Présentée à la galerie David Zwirner à Paris jusqu’au 21 mars 2026, l’exposition Josef Albers: Duets propose une lecture riche des différents aspects de l’œuvre du peintre. À travers près de quarante ans de travail, elle rappelle combien Albers reste un artiste clé pour comprendre notre rapport contemporain à la perception et au regard. Un regard qui peut aussi bien être rationnel qu’émotionnel.
Dialogue en couleurs
On connaît souvent Josef Albers pour la rigueur de ses carrés imbriqués. Duets propose de revisiter cette évidence pour comprendre ce qui se joue dans l’image. Ici, tout repose sur la relation entre deux formes, deux couleurs, deux structures. Albers ne peint jamais un élément isolé. En fait, il met en scène une interaction. La couleur n’est pas un absolu, mais un élément structurant qui doit être compris dans le contexte de la toile.
Les œuvres issues de la série Homage to the Square en donnent le meilleur exemple. Deux tableaux proches par leur palette, parfois presque identiques, produisent pourtant des sensations radicalement différentes. Le visiteur fait l’expérience directe de ce qu’Albers théorisait : une couleur ne se perçoit jamais de la même manière deux fois. À l’heure où l’image est standardisée et calibrée par nos écrans, cette leçon de relativité visuelle résonne avec force.
Dualité, musique et richesse de lecture
L’exposition élargit cette réflexion avec des œuvres en noir, blanc et gris, notamment autour du motif des clé de Sol. Inspirées par la musique, ces compositions rappellent qu’Albers pensait la peinture comme un art du rythme et de la variation. Comme chez Bach, qu’il admirait profondément, une structure stricte devient le support d’infinies modulations.

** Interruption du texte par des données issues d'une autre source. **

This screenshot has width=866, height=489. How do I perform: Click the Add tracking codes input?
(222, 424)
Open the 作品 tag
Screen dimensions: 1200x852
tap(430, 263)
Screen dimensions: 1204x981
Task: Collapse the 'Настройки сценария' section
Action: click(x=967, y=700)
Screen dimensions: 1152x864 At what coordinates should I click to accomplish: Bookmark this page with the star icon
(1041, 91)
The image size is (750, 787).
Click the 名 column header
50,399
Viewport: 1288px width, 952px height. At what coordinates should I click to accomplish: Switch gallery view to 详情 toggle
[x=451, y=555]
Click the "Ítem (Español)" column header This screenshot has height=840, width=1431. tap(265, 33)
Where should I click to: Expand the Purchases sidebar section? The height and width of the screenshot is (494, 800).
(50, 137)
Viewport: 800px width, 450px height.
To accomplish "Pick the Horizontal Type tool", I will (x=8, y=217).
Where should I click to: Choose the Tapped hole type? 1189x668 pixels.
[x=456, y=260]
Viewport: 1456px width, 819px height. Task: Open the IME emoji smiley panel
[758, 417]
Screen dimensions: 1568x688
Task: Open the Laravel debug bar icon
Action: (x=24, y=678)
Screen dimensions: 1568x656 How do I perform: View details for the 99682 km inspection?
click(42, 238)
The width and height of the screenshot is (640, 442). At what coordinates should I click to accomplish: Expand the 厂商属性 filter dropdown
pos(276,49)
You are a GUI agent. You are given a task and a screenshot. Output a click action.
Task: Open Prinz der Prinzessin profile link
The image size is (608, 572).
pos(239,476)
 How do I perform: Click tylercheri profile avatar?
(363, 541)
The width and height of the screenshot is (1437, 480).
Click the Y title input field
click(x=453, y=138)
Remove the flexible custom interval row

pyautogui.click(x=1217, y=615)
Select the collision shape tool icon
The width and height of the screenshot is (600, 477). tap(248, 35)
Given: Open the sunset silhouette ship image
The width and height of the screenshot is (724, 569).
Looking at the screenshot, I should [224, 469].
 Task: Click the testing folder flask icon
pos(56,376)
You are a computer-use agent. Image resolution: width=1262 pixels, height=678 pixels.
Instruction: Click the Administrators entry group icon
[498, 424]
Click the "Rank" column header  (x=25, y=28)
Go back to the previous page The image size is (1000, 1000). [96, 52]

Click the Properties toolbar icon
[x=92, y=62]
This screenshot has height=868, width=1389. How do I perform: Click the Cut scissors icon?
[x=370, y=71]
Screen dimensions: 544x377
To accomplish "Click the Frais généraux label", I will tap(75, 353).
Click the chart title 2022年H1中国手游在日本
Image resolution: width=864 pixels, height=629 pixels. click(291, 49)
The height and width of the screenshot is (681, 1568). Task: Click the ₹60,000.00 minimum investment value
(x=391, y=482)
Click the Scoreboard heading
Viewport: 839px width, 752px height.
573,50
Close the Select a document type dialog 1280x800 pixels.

Les séries des Variants prolongent d’ailleurs cette idée. Les formes architecturales qu’elles évoquent proposent souvent deux entrées possibles pour la lecture : la rationalité ou l’émotion. Il n’y a pas une seule manière d’aborder une œuvre, ni une seule interprétation légitime. Une richesse de lecture qui renoue avec un rapport plus intime à l’image.